Sementara Zefanya justru hanya tertawa mendengar Nathan. Lalu, ia menggandeng tangan pemuda itu menuju tempat di mana mobilnya terparkir. Ajaibnya, saat itu Nathan tidak menolak sama sekali. Dia begitu patuh mengekor langkah Zefanya. Seolah lupa, bahwa beberapa waktu sebelumnya, ia meragukan gadis tersebut.
"Kamu akan menyetir?" tanya Nathan, ketika Zefanya duduk di kursi kemudi mobilnya. Pria itu masih belum masuk ke dalam kendaraan roda empat milik Zefanya, karena masih meragukan kesadaran gadis tersebut.
"Iya, kenapa?" Zefanya bertanya dengan begitu santainya. Sedangkan Nathan kini membulatkan mata tak percaya.

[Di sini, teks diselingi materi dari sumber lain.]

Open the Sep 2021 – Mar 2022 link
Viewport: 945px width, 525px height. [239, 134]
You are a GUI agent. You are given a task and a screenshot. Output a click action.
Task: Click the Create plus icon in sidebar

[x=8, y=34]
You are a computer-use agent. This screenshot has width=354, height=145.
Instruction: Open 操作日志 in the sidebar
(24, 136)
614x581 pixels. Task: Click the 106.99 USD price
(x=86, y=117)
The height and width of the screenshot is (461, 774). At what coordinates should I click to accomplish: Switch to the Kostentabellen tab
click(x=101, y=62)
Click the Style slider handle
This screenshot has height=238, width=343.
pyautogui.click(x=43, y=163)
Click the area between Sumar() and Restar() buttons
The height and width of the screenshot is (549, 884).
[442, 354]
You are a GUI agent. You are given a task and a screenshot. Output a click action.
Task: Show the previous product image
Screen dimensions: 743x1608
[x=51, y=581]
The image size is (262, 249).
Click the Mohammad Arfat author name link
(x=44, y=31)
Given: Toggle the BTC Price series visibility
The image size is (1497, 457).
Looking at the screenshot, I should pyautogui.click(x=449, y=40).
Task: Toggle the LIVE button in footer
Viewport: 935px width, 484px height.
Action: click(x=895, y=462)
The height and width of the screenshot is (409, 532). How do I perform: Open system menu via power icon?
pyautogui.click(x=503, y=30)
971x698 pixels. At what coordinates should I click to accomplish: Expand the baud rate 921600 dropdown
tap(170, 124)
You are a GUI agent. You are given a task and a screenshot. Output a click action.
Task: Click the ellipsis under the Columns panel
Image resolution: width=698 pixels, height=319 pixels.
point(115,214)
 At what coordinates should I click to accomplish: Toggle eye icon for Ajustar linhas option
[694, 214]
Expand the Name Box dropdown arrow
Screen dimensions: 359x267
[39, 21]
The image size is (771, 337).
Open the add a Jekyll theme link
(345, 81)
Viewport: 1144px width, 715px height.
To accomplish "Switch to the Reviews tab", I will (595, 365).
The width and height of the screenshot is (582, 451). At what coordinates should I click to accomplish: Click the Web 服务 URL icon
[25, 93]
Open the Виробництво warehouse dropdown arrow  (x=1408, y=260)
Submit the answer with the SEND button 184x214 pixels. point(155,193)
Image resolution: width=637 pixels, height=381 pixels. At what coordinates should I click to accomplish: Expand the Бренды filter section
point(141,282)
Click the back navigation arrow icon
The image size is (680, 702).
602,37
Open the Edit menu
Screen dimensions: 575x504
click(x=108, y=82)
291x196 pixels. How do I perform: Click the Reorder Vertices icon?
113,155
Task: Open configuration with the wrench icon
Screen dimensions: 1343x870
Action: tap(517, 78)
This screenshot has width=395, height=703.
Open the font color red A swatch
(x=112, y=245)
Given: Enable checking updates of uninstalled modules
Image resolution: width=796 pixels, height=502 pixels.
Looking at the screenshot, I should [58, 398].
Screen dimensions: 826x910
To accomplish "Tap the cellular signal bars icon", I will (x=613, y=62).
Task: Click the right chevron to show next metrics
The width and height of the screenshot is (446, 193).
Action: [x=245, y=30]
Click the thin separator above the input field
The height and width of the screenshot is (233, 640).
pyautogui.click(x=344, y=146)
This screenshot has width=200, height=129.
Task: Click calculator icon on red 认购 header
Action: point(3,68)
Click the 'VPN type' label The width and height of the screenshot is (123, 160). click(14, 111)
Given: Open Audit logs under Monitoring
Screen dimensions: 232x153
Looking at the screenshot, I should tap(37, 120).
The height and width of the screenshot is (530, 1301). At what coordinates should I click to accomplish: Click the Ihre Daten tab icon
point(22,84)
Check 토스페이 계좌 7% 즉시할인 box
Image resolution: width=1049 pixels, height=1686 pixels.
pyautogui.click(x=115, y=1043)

"Kamu baru saja keluar dari bar! Kamu mungkin mabuk. Apakah kamu gila, membawa mobil dalam keadaan seperti itu?"
"Aku masih cukup waras, Nathaniel!" Zefanya membalas geregetan. "Apakah masuk ke dalam bar berarti aku tidak waras?"
"Kamu mungkin minum minuman beralkohol."
"Sayangnya barusan, sebelum aku sempat meminum minuman laknat itu, fokusku justru terpecah saat melihat pria yang tampak begitu menyedihkan di suatu sudut," timpal Zefanya.
Nathan yang jelas tahu siapa orang yang Zefanya maksud hanya bisa memasang wajah kesal. Ia masuk ke dalam mobil gadis itu dan duduk dengan tegap. Seolah jika membungkuk sedikit saja, ia akan kena pukul.
"Duduk yang nyaman. Karena setelah ini, aku akan mengajakmu menantang maut," jelas Zefanya. Saat Nathan menoleh dengan tatapan penuh selidik kemudian berubah panik, Zefanya lekas mengunci seluruh pintu mobil. "Tahan. Jangan sampai muntah atau pingsan. Jika kamu melakukannya, terpaksa kamu harus menjadi milikku."
Belum sempat Nathan mencerna dengan baik maksud dari ucapan Zefanya, dia harus lekas mencari pegangan, sebab Zefanya ... benar-benar tengah mengantarkannya menuju maut.